Nessa batalha dos pesquisadores contra o vírus, a compreensão de que para livrar os pacientes do HIV será preciso associar diferentes estratégias terapêuticas e considerar a individualidade de cada caso é cada vez mais evidente. "Existem várias barreiras para a gente tentar curar a pessoa. Não adianta você intervir em uma única barreira, porque já não deu certo", resume Diaz.
Os cientistas investigam diversas estratégias, que incluem vacinas terapêuticas, tratamento com anticorpos monoclonais, terapias genéticas e associações de antirretrovirais. Embora haja uma grande incerteza sobre quando, de fato, haverá uma cura escalável, Diaz acha que é uma questão de anos. "Os estudos já estão em andamento. Acho que a gente vai ter uma coisa com potencial escalável, não para aplicar em todo mundo, mas um número maior de pessoas em mais ou menos sete, oito anos."
Prevenção, diagnóstico e tratamento
"Embora a busca pela cura definitiva da infecção pelo HIV seja uma meta muito importante, e que dever ser encorajada, existem recursos e tecnologia, hoje, que podem levar a um fim da epidemia de Aids como ameaça à saúde pública até 2030?, afirma Claudia Velasquez, diretora e representante do Unaids, programa das Nações Unidas (ONU) de combate à Aids e de prevenção do avanço do HIV, no Brasil.

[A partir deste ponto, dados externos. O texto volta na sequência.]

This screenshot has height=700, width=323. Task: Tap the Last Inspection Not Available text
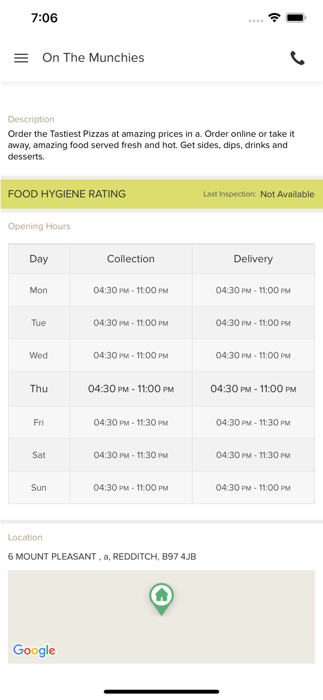(259, 194)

"Existem, hoje, diversas abordagens de prevenção, diagnóstico precoce e tratamento do HIV que são muito eficazes para controlar a epidemia de Aids mas que, infelizmente, em muitos países ainda não são acessíveis às pessoas em maior vulnerabilidade", completa, em entrevista por e-mail ao Estadão.
São exatamente nesses três pontos (prevenção, diagnóstico e tratamento) que os especialistas destacam que precisamos focar enquanto uma cura escalável não está disponível.

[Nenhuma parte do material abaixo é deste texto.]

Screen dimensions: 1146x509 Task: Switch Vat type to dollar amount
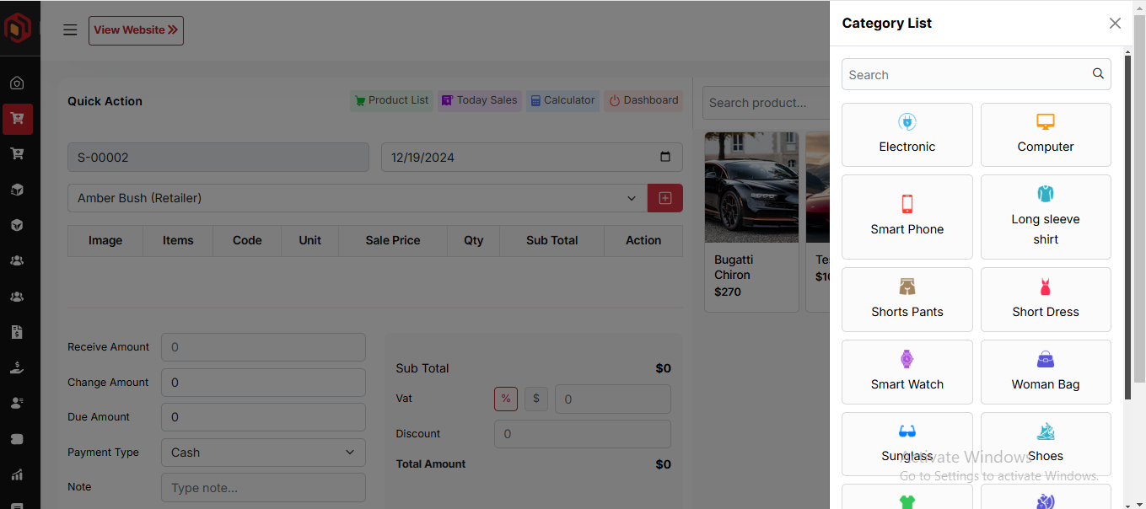[535, 399]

Do ponto de vista da prevenção, embora o ano tenha começado com um revés importante, a descontinuidade do Estudo Mosaico para uma vacina preventiva, existem outras abordagens que, quando combinadas, são efetivas. Como destaques a profilaxia pré-exposição (PrEP) e pós-exposição PEP, além do próprio tratamento - conforme o vírus de torna indetectável, a pessoa também deixa de transmiti-lo.
"O futuro é promissor, e, no momento, a melhor estratégia é prevenir", afirma Madruga.